The Apple Watch has also been improved, including the long-awaited native sleep tracking. Initial feedback suggests using other third-party sleep tracking applications may still be useful for Apple Watch users. For those who are just getting started with the Apple Watch, it’s a nice entry point.
In previous watchOS releases, only one complication per-app could be placed on a watch face at a time. In watchOS 7, you can have multiple complications from the same app on one watch face!
I’m looking forward to further advancements for the Apple Watch in this September’s (typically iPhone) event but watchOS 7 keeps us going until then!
Technology & APIs
SF Symbols 2
In iOS 13 Apple launched SF Symbols, a huge set of icons developers can use in their apps to illustrate button actions and whatnot. Sadly, those icons weren’t available on the Mac, until macOS Big Sur!
SF Symbols 2 brings over 750 more icons for developers to use and over 150 multicoloured symbols which are adorable. More importantly, look at the icon for PC:
Since Apple bought Workflow in 2017, the Workflow community have been happy with the improvements Apple have made to Shortcuts every year. This year is no exception.
At last! Shortcuts can be organised in to folders, which is great when you have a lot of them like me! Furthermore, the Shortcuts editor now allows you to copy and paste actions across Shortcuts which helps when you’re creating variations of the same shortcut.

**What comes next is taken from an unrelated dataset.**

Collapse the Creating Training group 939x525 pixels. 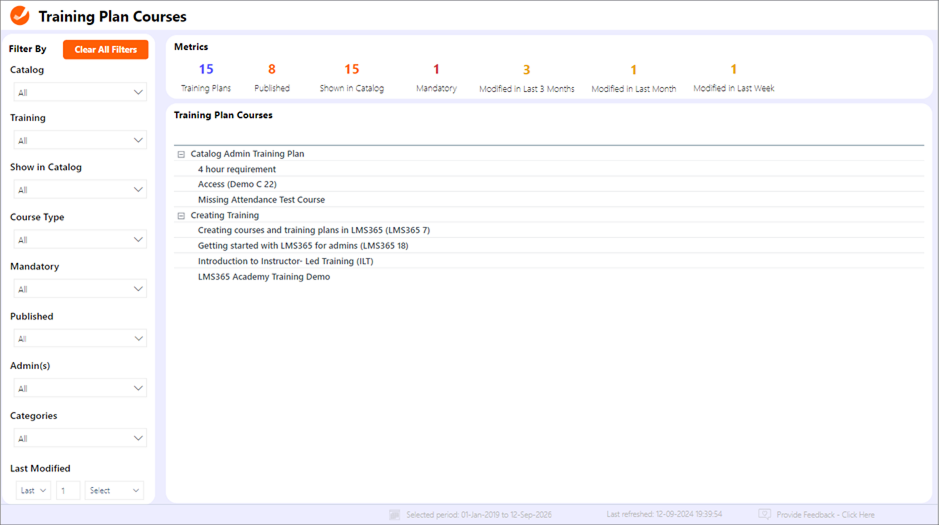pos(181,216)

More automation triggers have been added including Email, Message, Charger and more, with some of the existing triggers no longer requiring user confirmation. This really improves the experience of using automation tools!
Running Shortcuts on the Apple Watch is back (finally) and multiple Shortcuts can be placed on a watch face allowing users to quickly run common shortcuts – great for home automation actions!
SwiftUI, Catalyst, Rosetta 2, Universal 2
Alongside all of the fantastic new features, Apple have made improvements to a whole bunch of their APIs and frameworks, which in turn, has improved the experience of applications on their platforms.
SwiftUI continues to gain new features and functionality. You can now build an app entirely in SwiftUI without the use of AppDelegates, but defining all of your user interface in Swift UI, including Mac menu bar items!
Catalyst, Apple’s API for bringing iPad apps to the Mac, gets more improvements including being able to use native macOS controls instead of iOS controls, making Catalyst apps feel more at home on the Mac. Apple are confident in the direction they’re going with Catalyst!
Finally, Rosetta 2 and Universal 2 are a vital part of the Arm transition for the Mac over the next few years. Rosetta 2 will allow for x86 (Intel-based) apps, to run on Arm, and Universal 2 will allow to developers to distribute apps for x86 and Arm in one binary.
Apple delivered a fantastic online-first conference this year, which left developers happy and announced great features for the next generation of apps built on Apple platforms. In this article, I’ve detailed just some of the new features and tools Apple have announced, but there is still so much more to explore!
Over the coming months, developers at Apple and outside of Apple will work hard to support and refine their software ready for the release of iOS 14, macOS Big Sur, watchOS 7, and more. I’m looking forward to playing with more of the betas, and getting my hands on the new features when they’re released to the public!